Question 13. Which type of substances are called elastomers? Give one example.
Answer:
Elastomers:
Elastomers are those materials for which stress-strain variation is not a straight line within elastic limit. An elastomer is a polymer with viscoelasticity (colloquially elasticity), generally having low Young’s modulus and high failure strain compared with other materials.
Example: Rubber.
Question 14. Bridges are declared unsafe after long use. Why?
Answer:
Bridges are declared unsafe after long use.
A bridge undergoes alternating stress and strain for a large number of times during its use. A bridge loses its elastic strength when it is used for long time. Therefore, the amount of strain for a given stress will become large and ultimately the bridge will collapse. So, they are declared unsafe after long use.
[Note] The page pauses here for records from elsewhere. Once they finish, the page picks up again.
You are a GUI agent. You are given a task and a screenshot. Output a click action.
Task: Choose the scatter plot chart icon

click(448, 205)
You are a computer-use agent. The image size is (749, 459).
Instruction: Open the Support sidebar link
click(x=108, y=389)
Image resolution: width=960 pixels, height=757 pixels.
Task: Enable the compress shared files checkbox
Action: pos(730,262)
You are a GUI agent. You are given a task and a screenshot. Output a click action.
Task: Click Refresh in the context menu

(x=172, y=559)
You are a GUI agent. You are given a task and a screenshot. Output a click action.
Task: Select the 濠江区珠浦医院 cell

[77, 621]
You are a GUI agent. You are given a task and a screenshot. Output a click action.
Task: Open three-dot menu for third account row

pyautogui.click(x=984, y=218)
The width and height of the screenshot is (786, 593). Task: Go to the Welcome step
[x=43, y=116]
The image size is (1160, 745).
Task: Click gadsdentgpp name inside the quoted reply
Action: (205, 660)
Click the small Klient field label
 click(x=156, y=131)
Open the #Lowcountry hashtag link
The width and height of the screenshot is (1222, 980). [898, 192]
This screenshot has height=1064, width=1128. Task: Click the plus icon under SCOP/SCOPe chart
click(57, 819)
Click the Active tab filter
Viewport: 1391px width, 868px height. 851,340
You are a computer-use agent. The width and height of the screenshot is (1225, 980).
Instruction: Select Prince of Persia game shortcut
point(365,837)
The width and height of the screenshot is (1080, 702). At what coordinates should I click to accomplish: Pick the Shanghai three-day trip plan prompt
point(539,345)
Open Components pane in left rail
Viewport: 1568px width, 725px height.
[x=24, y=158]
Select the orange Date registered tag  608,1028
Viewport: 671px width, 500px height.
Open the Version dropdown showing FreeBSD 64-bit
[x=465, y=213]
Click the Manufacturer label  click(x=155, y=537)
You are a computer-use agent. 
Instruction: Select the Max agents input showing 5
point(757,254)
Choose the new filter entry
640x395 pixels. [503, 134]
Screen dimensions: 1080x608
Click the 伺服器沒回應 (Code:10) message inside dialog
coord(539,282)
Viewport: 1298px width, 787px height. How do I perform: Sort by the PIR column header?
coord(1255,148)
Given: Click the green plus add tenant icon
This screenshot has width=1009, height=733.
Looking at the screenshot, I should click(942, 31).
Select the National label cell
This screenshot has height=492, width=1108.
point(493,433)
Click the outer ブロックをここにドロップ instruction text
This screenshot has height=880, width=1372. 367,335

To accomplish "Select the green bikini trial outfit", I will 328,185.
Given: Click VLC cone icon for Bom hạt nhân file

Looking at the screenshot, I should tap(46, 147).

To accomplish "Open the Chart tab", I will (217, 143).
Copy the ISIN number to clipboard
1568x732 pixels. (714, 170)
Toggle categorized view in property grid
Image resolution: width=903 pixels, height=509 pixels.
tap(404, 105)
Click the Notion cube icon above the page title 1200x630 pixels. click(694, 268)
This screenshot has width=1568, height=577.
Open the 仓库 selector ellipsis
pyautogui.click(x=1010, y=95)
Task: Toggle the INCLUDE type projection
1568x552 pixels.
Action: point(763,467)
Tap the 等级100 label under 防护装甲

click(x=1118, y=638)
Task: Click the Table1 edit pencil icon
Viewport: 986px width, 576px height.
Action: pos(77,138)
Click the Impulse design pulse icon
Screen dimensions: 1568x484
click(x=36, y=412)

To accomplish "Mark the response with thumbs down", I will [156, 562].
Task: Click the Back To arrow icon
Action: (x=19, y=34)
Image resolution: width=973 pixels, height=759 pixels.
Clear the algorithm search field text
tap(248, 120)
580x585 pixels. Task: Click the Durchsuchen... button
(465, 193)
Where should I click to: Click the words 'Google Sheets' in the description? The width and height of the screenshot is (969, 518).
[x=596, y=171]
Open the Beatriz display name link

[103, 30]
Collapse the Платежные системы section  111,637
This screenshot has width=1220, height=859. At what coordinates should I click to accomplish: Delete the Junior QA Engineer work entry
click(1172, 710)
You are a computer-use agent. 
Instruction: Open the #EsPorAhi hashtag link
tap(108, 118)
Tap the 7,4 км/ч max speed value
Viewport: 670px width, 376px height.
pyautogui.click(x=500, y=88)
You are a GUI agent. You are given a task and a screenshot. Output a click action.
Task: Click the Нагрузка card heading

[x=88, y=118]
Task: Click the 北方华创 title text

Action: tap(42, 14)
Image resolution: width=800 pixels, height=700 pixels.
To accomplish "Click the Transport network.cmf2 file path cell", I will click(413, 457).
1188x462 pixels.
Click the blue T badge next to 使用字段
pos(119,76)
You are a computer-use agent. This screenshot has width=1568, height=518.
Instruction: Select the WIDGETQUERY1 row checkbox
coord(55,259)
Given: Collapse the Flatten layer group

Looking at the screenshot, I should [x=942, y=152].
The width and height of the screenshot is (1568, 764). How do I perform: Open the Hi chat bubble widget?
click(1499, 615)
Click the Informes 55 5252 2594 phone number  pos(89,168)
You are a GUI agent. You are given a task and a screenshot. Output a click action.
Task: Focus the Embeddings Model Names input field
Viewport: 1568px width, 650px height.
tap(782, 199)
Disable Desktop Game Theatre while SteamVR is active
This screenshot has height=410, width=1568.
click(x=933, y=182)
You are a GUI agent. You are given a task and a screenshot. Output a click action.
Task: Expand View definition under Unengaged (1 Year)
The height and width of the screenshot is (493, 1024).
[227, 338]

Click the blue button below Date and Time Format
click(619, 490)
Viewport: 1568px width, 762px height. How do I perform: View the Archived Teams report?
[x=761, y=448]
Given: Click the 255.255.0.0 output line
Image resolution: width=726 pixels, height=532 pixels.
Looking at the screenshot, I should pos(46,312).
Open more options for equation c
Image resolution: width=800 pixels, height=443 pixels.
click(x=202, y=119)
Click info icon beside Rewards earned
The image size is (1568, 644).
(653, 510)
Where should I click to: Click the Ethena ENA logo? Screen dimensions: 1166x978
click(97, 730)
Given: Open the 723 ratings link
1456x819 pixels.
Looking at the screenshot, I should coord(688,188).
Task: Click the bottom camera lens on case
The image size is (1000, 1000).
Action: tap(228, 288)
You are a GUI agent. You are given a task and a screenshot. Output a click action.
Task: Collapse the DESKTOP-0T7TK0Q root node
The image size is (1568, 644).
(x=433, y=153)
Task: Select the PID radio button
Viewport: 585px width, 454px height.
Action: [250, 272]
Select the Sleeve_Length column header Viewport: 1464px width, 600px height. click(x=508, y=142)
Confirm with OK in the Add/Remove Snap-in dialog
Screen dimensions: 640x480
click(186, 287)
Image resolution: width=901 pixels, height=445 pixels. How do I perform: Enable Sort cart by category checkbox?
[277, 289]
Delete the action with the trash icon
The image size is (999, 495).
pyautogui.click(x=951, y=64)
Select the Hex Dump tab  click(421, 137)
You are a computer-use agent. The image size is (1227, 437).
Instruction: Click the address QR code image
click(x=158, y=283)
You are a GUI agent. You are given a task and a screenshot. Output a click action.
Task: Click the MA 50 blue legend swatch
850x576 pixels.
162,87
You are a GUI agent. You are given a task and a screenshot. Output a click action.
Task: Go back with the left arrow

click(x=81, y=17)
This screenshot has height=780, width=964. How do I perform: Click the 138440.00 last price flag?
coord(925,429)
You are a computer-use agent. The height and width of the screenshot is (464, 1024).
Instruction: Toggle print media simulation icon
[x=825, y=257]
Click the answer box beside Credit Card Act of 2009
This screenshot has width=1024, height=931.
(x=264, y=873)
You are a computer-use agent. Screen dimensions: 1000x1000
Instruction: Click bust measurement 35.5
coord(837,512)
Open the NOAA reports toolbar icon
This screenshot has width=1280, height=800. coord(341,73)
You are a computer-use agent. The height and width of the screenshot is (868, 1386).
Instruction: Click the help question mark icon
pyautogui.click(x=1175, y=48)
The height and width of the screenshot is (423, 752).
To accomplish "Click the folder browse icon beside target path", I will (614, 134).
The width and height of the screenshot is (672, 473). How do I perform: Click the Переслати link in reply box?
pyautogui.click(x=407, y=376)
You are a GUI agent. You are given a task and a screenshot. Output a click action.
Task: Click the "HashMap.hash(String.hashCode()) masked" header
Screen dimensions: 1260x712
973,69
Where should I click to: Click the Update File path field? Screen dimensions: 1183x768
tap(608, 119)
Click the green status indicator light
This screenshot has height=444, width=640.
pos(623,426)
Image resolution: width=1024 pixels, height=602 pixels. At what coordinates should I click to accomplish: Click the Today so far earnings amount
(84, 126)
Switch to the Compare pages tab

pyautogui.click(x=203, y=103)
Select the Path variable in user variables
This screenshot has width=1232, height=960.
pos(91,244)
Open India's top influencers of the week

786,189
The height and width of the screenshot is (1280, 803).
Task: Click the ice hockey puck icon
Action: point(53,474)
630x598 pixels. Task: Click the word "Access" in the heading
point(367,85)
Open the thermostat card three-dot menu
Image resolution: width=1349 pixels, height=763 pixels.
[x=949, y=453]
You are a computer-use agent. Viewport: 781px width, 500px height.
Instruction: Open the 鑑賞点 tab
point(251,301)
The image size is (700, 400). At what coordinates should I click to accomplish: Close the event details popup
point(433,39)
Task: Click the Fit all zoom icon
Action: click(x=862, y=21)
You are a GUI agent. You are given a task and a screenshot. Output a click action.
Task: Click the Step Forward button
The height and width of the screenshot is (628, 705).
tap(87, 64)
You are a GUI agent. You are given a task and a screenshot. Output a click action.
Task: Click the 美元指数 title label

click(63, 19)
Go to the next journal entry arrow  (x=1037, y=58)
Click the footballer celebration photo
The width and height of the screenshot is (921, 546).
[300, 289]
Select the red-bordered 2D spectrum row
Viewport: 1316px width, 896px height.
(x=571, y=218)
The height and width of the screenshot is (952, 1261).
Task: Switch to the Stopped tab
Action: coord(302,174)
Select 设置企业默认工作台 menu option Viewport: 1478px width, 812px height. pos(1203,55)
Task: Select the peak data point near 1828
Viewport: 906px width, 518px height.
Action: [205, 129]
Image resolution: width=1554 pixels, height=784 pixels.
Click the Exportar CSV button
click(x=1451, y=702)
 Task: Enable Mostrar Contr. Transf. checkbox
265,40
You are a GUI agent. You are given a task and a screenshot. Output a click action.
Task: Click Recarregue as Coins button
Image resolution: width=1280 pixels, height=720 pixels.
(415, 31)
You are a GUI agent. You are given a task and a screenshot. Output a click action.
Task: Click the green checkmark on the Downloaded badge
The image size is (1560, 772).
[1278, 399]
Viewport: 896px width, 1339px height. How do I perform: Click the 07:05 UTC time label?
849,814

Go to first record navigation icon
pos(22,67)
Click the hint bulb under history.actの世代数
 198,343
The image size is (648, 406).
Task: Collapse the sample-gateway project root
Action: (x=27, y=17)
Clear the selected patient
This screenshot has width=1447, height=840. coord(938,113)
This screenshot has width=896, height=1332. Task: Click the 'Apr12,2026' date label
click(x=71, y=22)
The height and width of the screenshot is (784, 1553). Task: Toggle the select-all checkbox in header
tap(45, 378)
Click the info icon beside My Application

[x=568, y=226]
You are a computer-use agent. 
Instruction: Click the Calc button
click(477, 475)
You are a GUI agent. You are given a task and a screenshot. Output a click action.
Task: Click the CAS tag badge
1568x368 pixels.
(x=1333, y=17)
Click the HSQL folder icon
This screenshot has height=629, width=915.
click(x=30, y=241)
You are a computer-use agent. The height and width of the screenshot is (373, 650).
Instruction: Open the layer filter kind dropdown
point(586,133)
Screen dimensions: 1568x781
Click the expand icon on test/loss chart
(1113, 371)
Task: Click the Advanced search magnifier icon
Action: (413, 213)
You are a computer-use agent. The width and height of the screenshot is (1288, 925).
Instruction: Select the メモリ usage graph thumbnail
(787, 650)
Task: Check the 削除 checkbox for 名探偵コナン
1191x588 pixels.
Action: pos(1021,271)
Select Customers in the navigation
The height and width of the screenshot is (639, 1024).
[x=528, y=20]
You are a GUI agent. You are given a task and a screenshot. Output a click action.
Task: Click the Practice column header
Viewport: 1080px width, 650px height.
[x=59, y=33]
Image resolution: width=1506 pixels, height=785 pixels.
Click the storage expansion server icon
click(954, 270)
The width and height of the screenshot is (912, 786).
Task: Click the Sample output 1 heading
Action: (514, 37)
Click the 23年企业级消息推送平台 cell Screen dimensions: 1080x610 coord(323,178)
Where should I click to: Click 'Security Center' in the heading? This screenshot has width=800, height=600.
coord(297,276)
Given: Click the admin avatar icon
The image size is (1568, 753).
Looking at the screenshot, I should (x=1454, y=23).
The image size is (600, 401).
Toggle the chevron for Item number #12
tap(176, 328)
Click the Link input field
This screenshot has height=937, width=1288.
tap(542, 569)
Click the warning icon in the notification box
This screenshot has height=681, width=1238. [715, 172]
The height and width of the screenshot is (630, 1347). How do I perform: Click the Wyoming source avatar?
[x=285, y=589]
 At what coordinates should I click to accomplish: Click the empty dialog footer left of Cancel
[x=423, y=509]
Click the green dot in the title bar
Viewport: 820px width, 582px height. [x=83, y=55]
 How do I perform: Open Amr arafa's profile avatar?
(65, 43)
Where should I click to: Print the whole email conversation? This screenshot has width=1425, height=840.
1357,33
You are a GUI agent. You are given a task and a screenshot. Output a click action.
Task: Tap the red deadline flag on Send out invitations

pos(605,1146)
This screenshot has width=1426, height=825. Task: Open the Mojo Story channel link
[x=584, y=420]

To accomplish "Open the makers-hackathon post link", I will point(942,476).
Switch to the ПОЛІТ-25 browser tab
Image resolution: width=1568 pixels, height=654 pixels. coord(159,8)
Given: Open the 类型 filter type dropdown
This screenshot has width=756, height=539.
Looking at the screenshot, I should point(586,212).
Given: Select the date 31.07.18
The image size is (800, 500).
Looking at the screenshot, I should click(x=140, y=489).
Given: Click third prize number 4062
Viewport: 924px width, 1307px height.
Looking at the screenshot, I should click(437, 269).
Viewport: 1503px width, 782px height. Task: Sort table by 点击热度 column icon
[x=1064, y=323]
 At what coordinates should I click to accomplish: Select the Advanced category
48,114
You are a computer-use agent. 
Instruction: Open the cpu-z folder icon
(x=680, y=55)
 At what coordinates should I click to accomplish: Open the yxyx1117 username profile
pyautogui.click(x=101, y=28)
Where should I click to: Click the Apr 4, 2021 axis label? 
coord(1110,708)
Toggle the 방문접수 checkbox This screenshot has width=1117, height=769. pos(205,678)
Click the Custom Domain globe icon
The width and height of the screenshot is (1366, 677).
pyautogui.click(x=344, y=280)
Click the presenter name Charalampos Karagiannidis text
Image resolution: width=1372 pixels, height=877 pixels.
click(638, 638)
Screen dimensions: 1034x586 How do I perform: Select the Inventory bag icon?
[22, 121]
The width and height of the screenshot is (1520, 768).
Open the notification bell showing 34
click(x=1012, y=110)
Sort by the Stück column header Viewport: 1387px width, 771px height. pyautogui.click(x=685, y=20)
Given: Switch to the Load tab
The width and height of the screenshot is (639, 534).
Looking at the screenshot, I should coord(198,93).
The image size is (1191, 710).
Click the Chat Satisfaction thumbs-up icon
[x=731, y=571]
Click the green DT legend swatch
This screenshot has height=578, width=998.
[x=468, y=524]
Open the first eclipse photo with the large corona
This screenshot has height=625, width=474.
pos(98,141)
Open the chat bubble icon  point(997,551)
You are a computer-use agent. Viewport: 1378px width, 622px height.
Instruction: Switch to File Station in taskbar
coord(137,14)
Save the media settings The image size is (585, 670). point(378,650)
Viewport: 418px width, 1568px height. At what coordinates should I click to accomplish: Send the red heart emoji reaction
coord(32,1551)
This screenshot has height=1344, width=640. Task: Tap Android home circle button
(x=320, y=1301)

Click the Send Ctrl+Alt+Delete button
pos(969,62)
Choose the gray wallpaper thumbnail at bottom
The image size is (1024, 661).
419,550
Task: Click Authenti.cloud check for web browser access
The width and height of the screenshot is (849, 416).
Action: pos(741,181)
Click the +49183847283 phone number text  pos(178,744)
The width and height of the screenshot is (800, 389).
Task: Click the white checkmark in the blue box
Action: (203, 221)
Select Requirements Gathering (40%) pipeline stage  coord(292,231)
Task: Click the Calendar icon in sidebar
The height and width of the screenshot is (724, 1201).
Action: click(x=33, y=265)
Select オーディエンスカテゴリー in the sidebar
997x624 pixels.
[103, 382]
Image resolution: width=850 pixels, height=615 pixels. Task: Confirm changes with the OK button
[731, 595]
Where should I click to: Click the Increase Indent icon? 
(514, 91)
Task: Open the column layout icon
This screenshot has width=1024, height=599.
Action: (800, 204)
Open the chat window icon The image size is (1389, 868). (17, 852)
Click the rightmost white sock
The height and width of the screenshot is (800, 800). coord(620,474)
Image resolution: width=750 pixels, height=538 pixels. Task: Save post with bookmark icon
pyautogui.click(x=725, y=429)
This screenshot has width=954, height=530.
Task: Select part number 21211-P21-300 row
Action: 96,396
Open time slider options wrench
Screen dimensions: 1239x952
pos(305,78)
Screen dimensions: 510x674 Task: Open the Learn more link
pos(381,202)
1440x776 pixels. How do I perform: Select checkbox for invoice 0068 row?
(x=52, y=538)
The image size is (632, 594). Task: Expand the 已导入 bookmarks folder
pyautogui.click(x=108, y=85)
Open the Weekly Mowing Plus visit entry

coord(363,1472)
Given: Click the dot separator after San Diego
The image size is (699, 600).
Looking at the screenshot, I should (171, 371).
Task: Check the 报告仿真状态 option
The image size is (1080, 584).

Question 15. What are elastomers? Give two examples for the same.
Answer:
Elastomers:
Elastomers (elastic polymers) are materials of low Young’s modulus but of very high elastic limits. Such a material can withstand high strain but can still develop sufficient stress to bring it back to its initial size and shape.
Examples: natural rubber, thermoplastics.
Question 16. What is the value of rigidity modulus of elasticity for an incompressible liquid?
Answer:
Value of rigidity modulus of elasticity for an incompressible liquid
A liquid, compressible or incompressible, does not have any define shape; it cannot withstand shear. So it can never generate any shearing stress. Hence the rigidity modulus of elasticity of a liquid is zero.
Question 17. Which type of energy is stored in the spring of wrist watch?
Answer:
Potential energy is stored in the spring of wrist watch.
Question 18. The stress-strain graph for materials A and B are as shown in the graphs are drawn to the same scale, which graph represents property of ductile materials? Justify your answer.
Answer:
The graph for material A represents the property of ductile material because of its greater plastic range.
Question 19. A two wires A and B of length l, radius r, and length 21, radius 2 r having same Young’s modulus Y are hung with a weight mg as shown in figure. What is the net elongation in the two wires?
Answer:
A two wires A and B of length l, radius r, and length 21, radius 2 r having same Young’s modulus Y are hung with a weight mg as shown in figure.
The length and radius of wire A are l and r and that of wire B are 2l and 2 r respectively.
If l1 and l2 be the individual elonga¬tion of wire A and wire B, then the net elongation,
∴ \(\Delta l =\Delta l_1+\Delta l_2=\frac{m g l}{\pi r^2 Y}+\frac{m g(2 l)}{\pi(2 r)^2 Y}\)
= \(\left(\frac{m g l}{\pi r^2 Y}+\frac{2 m g l}{4 \pi r^2 Y}\right)=\frac{4 m g l+2 m g l}{4 \pi r^2 Y}=\frac{3}{2} \frac{m g l}{\pi r^2 Y}\)
Question 20. Which of the two forces-deforming or restoring is responsible for the elastic behaviour of substance?
Answer:
Restoring force is responsible for the elastic behaviour of substance.
Elasticity Assertion Reason Type Question And Answers
Direction: These questions have statement 1 and statement 2. Of the four choices given below, choose the one that best describes the two statements.
- Statement 1 is true, statement 2 is true; statement 2 is a correct explanation for statement 1.
- Statement 1 is true, statement 2 is true; statement D is not a correct explanation for statement 1.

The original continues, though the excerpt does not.